Either pop the cap and instant refreshment is yours, or serve up over crushed ice with a twist of lime and a sprig of mint for a sub-LIME alcohol free Valentine’s experience!

Cod tacos with pineapple salsa and smashed avocado

Serves: 4
Preparation time: 15 minutes
Cooking time: 10 minutes 
Ingredients:
8 soft shell tacos or mini tortillas
For the cod :
400g of cod fillet, chopped into large chunks
2 tsp smoked paprika
2 tsp ground coriander
1 tsp ground cumin
Salt and pepper
Vegetable oil
For the pineapple salsa:
400g pineapple, diced
1 red chilli, finely chopped
½ red onion, finely chopped
Half a bunch of coriander, chopped
1 tbsp lime juice
For the Avocado:
2 large avocado
2 tbsp lime juice
Salt and pepper
Method:
First start with the cod.
On a large plate stir together the smoked paprika, coriander and cumin with a generous amount of salt & pepper.
Add the chunks of cod and coat generously in all the seasoning.
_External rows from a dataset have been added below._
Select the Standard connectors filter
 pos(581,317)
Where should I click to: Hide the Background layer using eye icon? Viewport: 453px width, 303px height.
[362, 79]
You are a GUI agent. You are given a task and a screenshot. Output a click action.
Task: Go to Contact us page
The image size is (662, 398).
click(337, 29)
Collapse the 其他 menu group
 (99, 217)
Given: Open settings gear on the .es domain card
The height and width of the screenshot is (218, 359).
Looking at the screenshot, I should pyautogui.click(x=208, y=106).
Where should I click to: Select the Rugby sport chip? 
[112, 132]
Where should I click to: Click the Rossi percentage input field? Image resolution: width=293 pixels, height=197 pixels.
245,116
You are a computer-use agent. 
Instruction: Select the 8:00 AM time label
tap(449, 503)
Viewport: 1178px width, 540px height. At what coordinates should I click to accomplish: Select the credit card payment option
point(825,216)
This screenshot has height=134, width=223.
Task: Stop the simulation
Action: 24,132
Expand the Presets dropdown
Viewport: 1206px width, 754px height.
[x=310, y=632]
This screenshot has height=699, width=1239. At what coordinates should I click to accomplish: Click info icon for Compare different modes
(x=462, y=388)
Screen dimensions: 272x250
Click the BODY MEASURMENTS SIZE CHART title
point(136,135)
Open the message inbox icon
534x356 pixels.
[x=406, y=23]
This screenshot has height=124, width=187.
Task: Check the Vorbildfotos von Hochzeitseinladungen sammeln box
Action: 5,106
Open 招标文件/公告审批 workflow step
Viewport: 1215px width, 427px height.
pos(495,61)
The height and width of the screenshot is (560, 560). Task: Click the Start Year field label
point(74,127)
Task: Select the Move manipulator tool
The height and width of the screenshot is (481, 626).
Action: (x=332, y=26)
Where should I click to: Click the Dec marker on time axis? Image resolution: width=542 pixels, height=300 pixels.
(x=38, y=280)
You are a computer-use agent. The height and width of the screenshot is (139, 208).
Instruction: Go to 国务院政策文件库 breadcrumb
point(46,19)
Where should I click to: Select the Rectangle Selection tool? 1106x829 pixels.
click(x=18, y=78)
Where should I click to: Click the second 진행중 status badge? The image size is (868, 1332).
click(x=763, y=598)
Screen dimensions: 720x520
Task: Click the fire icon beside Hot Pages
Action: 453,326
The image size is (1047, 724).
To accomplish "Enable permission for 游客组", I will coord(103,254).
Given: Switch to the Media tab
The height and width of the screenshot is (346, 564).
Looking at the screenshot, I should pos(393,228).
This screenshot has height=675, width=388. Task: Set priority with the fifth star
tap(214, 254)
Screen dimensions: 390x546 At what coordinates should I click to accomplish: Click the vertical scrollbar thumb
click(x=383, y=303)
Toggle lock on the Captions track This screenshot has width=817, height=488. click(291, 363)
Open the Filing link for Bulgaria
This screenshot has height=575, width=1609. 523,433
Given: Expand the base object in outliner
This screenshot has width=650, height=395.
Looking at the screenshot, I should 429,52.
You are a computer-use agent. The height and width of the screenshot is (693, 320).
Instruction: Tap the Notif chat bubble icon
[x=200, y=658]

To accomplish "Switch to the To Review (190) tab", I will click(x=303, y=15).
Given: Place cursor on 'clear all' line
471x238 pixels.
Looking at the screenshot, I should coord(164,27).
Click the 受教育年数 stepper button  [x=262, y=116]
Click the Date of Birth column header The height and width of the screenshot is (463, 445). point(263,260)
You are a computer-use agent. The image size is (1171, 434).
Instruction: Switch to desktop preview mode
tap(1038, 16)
Set aside while you make your pineapple salsa.
In a small bowl, combine the diced pineapple, red chilli (discard the seeds if you can’t handle the heat!), red onion, chopped coriander and lime juice.
Stir everything together well and set aside for later.
Peel and de-stone the avocado and add to a small bowl with the lime juice and a generous amount of salt & pepper. This is your simple smashed avocado.
Heat a large frying pan on a medium heat and drizzle with a little vegetable oil. Once warm, add the chunks of cod and cook for 3-4 minutes on each side or until cooked through.
Once the fish is cooked, remove from the heat.
Put the soft shell tacos on a plate and place in the microwave for 30 seconds to warm through.
Load up the tortillas with the smashed avocado, the smoky fish chunks and then finish with the pineapple salsa on top.
And your ready to go!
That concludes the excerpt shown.